O deputado federal Zé Trovão deve assumir a relatoria da Medida Provisória 1.343/2026, conhecida como “MP dos Caminhoneiros”, na Câmara dos Deputados. A indicação será feita pelo presidente da Casa, Hugo Motta, e foi bem recebida por parlamentares ligados ao setor de transporte.
A proposta, editada pelo governo federal, tem como principal objetivo reforçar a obrigatoriedade do cumprimento do piso mínimo do frete rodoviário em todo o país. A medida surge em resposta à pressão de caminhoneiros diante da alta no preço do diesel e do risco de uma nova paralisação nacional.
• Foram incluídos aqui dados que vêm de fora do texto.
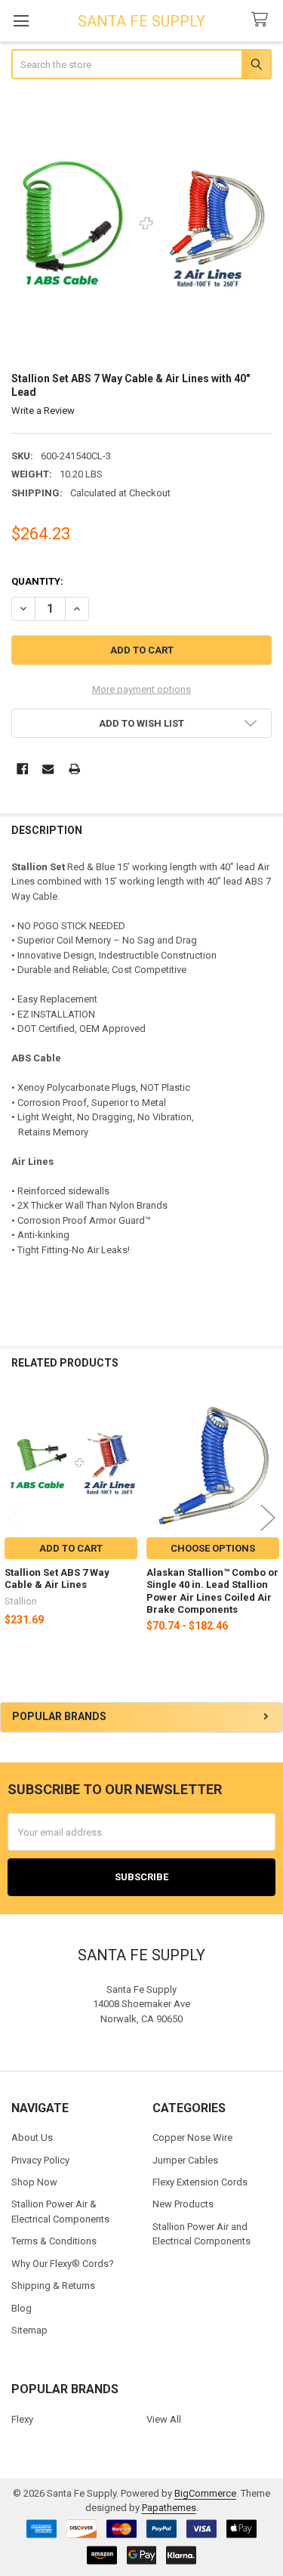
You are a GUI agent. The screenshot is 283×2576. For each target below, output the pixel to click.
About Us (32, 2137)
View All (163, 2419)
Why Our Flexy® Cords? (62, 2263)
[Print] (74, 769)
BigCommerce (205, 2493)
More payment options (141, 689)
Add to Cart (71, 1548)
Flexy (22, 2419)
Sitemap (29, 2330)
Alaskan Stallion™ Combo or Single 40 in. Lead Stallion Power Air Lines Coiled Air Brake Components (212, 1591)
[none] (141, 227)
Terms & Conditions (54, 2241)
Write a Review (43, 410)
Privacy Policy (40, 2160)
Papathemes (169, 2507)
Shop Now (34, 2182)
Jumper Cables (185, 2160)
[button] (141, 723)
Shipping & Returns (53, 2285)
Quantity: (37, 581)
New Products (183, 2204)
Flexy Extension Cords (200, 2182)
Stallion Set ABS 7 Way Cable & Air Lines (57, 1578)
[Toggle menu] (21, 21)
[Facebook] (22, 769)
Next (268, 1517)
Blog (21, 2308)
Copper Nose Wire (192, 2137)
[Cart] (262, 20)
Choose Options (213, 1548)
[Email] (48, 769)
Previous (15, 1517)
“MP busca garantir frete mínimo e evitar nova greve de caminhoneiros”
O texto foi publicado em março no Diário Oficial da União após negociações com representantes da categoria. A iniciativa tenta dar mais segurança aos transportadores autônomos e empresas, além de ampliar a fiscalização sobre os contratos de frete.
Entre os principais pontos da MP está a exigência de registro de todas as operações por meio do Código Identificador da Operação de Transporte (CIOT). O sistema permitirá à Agência Nacional de Transportes Terrestres monitorar os valores pagos e identificar irregularidades, especialmente casos de pagamento abaixo do piso mínimo.
“Empresas podem ser multadas em até R$ 10 milhões por descumprimento”
A proposta também endurece as punições para quem descumprir as regras. Transportadoras podem ter o registro suspenso ou até mesmo a autorização de funcionamento cancelada por até dois anos, em casos considerados graves. Já os contratantes estarão sujeitos a multas que variam de R$ 1 milhão a R$ 10 milhões por operação irregular.
Outro avanço previsto é a integração de dados entre a ANTT, a Receita Federal e os fiscos estaduais e municipais, ampliando o controle e a transparência das operações de transporte de cargas no Brasil.
IMPACTOS PARA MINAS GERAIS
Em Minas Gerais, estado com forte presença do transporte rodoviário de cargas — especialmente nas regiões industriais e mineradoras —, a medida pode impactar diretamente o custo logístico e a dinâmica do setor. O estado é estratégico para o escoamento de produção agrícola e mineral, além de concentrar importantes rodovias federais.
Especialistas avaliam que o reforço na fiscalização do frete pode trazer mais previsibilidade para caminhoneiros autônomos, mas também pode elevar custos para empresas que dependem do transporte rodoviário.